Tobias disregarded the sardonic edge to her voice, his expression almost leering as his eyes ran appreciatively over the soft swell of her breasts inside its green velvet, and the long column of her slender neck, the bright flame of her lips.
‘That question could be settled with no discussion at all,’ he murmured softly, ‘and conversation is not what I have in mind.’
Rowena gasped and felt a scalding heat creeping over her. His words, though spoken in hushed tones, tore through her with more force than all her father’s blustering demands could ever do. ‘How dare you?’ she hissed, lifting her slim nose to a lofty angle, her eyes dark and dangerous. ‘You are insolent, Mr Searle, and you have a propensity to say things that go beyond the bounds of proper behaviour.’

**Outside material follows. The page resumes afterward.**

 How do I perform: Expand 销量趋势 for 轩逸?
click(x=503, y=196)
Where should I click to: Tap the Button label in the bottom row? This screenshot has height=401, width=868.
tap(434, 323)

His eyes glowed in the warm light of the sun as he gave her a lazy smile. ‘Your endearments intrigue me, Rowena—but why so hostile towards me? What is it in me that arouses this anger, this dislike you have of me? Your father owes me, that I freely admit, but I am no black-hearted villain.’
‘I would hardly expect you to admit it if you were,’ she retorted crisply.
‘I am a fairly honest man in my dealings with others. I have offered you no injury, not ever, and nor will I. Rather the opposite. I admire a woman who knows what she wants and goes directly for it, whatever the consequences, and you really are a lovely woman, Rowena. We could be splendid together, you and I, well matched, if you take my meaning, so I am at a loss as to why you seem to find me so objectionable.’ He was still smiling, nudging his horse forward until it was alongside her own.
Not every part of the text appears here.